__ASSIGNED TASK__. Each entry, as given, must be output unchanged.

Stored data:
= Beginning of Section =

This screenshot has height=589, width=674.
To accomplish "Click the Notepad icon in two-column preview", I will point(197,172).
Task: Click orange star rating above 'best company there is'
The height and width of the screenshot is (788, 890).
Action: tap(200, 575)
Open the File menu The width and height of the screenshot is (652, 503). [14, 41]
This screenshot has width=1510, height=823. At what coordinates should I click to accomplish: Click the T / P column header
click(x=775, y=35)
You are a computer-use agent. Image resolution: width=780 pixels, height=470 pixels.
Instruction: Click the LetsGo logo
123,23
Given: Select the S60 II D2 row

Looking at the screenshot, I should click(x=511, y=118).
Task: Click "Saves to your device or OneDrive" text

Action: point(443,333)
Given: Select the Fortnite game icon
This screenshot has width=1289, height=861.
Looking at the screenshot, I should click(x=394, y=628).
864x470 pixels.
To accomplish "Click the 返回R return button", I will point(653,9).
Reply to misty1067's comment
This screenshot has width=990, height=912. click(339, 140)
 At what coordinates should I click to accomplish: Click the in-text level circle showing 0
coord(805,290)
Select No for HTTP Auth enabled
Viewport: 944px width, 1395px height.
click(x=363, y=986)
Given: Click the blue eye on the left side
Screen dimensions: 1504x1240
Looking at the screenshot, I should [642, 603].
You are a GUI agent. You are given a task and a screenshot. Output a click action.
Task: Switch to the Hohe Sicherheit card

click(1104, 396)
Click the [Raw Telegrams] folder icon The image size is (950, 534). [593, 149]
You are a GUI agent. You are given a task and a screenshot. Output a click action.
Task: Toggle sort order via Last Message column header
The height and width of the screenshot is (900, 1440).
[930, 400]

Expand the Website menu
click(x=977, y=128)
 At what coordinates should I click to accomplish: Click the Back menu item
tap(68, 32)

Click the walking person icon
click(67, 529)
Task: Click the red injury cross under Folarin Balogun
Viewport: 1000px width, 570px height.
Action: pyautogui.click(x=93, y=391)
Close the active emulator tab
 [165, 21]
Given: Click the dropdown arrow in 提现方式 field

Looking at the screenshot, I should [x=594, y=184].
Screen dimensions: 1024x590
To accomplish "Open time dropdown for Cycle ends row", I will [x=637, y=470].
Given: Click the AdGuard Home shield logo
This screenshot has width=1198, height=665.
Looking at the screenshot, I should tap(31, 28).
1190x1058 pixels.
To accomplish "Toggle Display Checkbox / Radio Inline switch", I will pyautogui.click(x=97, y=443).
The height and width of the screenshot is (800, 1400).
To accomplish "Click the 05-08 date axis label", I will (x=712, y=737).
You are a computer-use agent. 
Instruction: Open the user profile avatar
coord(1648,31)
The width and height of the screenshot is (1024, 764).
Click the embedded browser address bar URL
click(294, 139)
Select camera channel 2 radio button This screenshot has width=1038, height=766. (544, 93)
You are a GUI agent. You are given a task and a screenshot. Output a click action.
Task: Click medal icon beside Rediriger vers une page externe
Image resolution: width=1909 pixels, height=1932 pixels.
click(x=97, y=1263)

= End of Section =

__YOUR SOLUTION__.
This screenshot has height=589, width=674.
To accomplish "Click the Notepad icon in two-column preview", I will point(197,172).
Task: Click orange star rating above 'best company there is'
The height and width of the screenshot is (788, 890).
Action: tap(200, 575)
Open the File menu The width and height of the screenshot is (652, 503). [14, 41]
This screenshot has width=1510, height=823. At what coordinates should I click to accomplish: Click the T / P column header
click(x=775, y=35)
You are a computer-use agent. Image resolution: width=780 pixels, height=470 pixels.
Instruction: Click the LetsGo logo
123,23
Given: Select the S60 II D2 row

Looking at the screenshot, I should click(x=511, y=118).
Task: Click "Saves to your device or OneDrive" text

Action: point(443,333)
Given: Select the Fortnite game icon
This screenshot has width=1289, height=861.
Looking at the screenshot, I should click(x=394, y=628).
864x470 pixels.
To accomplish "Click the 返回R return button", I will point(653,9).
Reply to misty1067's comment
This screenshot has width=990, height=912. click(339, 140)
 At what coordinates should I click to accomplish: Click the in-text level circle showing 0
coord(805,290)
Select No for HTTP Auth enabled
Viewport: 944px width, 1395px height.
click(x=363, y=986)
Given: Click the blue eye on the left side
Screen dimensions: 1504x1240
Looking at the screenshot, I should [642, 603].
You are a GUI agent. You are given a task and a screenshot. Output a click action.
Task: Switch to the Hohe Sicherheit card

click(1104, 396)
Click the [Raw Telegrams] folder icon The image size is (950, 534). [593, 149]
You are a GUI agent. You are given a task and a screenshot. Output a click action.
Task: Toggle sort order via Last Message column header
The height and width of the screenshot is (900, 1440).
[930, 400]

Expand the Website menu
click(x=977, y=128)
 At what coordinates should I click to accomplish: Click the Back menu item
tap(68, 32)

Click the walking person icon
click(67, 529)
Task: Click the red injury cross under Folarin Balogun
Viewport: 1000px width, 570px height.
Action: pyautogui.click(x=93, y=391)
Close the active emulator tab
 [165, 21]
Given: Click the dropdown arrow in 提现方式 field

Looking at the screenshot, I should [x=594, y=184].
Screen dimensions: 1024x590
To accomplish "Open time dropdown for Cycle ends row", I will [x=637, y=470].
Given: Click the AdGuard Home shield logo
This screenshot has width=1198, height=665.
Looking at the screenshot, I should tap(31, 28).
1190x1058 pixels.
To accomplish "Toggle Display Checkbox / Radio Inline switch", I will pyautogui.click(x=97, y=443).
The height and width of the screenshot is (800, 1400).
To accomplish "Click the 05-08 date axis label", I will (x=712, y=737).
You are a computer-use agent. 
Instruction: Open the user profile avatar
coord(1648,31)
The width and height of the screenshot is (1024, 764).
Click the embedded browser address bar URL
click(294, 139)
Select camera channel 2 radio button This screenshot has width=1038, height=766. (544, 93)
You are a GUI agent. You are given a task and a screenshot. Output a click action.
Task: Click medal icon beside Rediriger vers une page externe
Image resolution: width=1909 pixels, height=1932 pixels.
click(x=97, y=1263)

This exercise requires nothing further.